◆ WORK INSTRUCTION: Go through the entries below and copy each line that holds the word "Collapse".

☆ ☆ ☆ ☆ ☆ ☆ ☆

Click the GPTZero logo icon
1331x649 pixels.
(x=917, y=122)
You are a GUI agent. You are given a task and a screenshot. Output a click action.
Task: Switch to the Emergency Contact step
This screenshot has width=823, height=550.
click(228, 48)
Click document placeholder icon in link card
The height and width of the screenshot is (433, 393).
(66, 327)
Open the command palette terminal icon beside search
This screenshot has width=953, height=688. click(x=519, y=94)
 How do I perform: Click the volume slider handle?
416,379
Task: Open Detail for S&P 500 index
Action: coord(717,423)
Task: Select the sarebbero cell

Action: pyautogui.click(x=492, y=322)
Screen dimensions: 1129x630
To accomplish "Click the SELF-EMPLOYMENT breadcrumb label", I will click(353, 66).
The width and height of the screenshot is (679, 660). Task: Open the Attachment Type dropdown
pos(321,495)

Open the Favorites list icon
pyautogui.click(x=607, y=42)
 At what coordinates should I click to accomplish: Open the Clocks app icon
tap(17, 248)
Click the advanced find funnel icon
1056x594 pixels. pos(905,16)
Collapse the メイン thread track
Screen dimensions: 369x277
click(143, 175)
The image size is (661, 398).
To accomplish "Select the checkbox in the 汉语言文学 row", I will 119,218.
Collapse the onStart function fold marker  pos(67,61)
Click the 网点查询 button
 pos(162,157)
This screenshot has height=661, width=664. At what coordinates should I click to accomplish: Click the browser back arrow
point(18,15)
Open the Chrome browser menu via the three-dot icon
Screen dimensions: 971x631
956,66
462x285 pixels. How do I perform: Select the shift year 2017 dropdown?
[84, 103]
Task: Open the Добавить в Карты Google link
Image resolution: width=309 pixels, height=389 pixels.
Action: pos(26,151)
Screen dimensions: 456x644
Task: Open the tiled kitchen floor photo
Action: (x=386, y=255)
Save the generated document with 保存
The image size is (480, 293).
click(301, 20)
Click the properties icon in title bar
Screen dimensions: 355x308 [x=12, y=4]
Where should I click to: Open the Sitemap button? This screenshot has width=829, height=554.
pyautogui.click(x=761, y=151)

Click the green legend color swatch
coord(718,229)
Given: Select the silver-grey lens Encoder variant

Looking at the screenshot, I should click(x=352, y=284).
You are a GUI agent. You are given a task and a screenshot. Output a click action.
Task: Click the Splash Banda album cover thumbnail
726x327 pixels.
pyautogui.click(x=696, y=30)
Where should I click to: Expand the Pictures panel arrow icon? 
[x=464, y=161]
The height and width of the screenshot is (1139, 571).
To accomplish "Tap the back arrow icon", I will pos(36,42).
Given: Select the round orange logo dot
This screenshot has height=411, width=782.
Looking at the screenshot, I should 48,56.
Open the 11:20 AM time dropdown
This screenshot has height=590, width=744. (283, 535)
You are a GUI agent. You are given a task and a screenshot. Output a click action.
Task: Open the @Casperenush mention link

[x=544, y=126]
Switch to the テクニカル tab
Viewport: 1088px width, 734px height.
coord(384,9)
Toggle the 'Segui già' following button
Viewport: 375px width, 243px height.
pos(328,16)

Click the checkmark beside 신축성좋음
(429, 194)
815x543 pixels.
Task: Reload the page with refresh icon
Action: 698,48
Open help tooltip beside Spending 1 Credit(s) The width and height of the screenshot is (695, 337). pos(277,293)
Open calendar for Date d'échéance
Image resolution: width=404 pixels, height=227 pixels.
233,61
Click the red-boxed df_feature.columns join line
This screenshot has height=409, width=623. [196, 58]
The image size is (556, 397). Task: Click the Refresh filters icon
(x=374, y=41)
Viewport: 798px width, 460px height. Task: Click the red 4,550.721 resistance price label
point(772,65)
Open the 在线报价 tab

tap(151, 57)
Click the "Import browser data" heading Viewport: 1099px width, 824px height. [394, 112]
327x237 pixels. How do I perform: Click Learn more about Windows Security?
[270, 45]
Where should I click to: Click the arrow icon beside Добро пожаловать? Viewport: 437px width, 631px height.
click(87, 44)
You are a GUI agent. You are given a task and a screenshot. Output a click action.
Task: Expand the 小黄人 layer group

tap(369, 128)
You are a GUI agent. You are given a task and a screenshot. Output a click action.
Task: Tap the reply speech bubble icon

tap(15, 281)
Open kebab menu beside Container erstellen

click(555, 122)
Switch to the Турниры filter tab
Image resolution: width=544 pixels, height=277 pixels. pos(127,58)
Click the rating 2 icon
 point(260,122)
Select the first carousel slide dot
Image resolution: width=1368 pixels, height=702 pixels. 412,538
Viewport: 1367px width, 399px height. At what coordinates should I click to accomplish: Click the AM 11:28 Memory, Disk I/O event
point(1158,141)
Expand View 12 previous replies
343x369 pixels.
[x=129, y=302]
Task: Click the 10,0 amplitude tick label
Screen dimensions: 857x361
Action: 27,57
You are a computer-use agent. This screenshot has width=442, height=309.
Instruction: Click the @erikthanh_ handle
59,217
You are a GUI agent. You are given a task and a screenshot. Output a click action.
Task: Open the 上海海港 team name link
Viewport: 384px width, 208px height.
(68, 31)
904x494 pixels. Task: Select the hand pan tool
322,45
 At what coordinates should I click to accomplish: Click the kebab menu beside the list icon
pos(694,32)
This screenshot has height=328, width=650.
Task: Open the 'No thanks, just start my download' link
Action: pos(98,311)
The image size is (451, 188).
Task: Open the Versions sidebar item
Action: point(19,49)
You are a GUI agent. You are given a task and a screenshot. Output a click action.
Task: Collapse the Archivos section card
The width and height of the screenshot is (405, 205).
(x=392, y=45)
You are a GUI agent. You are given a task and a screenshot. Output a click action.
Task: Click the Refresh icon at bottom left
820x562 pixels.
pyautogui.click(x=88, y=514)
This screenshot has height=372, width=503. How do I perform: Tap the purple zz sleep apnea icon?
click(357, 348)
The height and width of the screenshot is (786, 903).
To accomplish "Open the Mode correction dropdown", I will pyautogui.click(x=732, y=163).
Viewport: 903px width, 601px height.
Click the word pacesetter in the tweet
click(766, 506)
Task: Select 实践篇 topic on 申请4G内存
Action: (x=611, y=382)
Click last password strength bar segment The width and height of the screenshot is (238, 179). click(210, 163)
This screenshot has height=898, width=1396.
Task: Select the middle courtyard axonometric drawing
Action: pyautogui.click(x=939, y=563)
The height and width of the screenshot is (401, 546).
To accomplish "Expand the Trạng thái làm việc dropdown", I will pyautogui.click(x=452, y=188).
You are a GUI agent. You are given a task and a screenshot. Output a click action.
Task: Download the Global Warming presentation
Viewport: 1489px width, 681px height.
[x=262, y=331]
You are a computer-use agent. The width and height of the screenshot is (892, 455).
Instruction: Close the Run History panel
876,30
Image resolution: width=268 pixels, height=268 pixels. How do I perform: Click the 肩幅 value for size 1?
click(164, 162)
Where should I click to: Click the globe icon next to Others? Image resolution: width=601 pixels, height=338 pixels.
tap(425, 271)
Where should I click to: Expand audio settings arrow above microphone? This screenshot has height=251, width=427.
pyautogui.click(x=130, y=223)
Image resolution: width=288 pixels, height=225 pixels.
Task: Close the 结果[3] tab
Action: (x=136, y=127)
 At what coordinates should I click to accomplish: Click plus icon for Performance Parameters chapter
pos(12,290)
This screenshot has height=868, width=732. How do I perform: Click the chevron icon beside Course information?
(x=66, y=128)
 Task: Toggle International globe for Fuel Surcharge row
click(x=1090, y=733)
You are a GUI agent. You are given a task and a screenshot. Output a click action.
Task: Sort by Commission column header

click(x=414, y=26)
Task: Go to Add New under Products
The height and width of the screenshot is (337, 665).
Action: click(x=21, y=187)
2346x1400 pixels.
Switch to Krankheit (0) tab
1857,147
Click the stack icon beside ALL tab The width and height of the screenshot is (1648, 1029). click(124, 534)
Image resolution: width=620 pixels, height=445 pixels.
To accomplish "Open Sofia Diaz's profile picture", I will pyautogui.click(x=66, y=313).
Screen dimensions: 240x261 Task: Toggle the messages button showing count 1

☆ ☆ ☆ ☆ ☆ ☆ ☆

◆ ANSWER TO THIS PROBLEM:
Collapse the メイン thread track
Collapse the onStart function fold marker  pos(67,61)
Task: Collapse the Archivos section card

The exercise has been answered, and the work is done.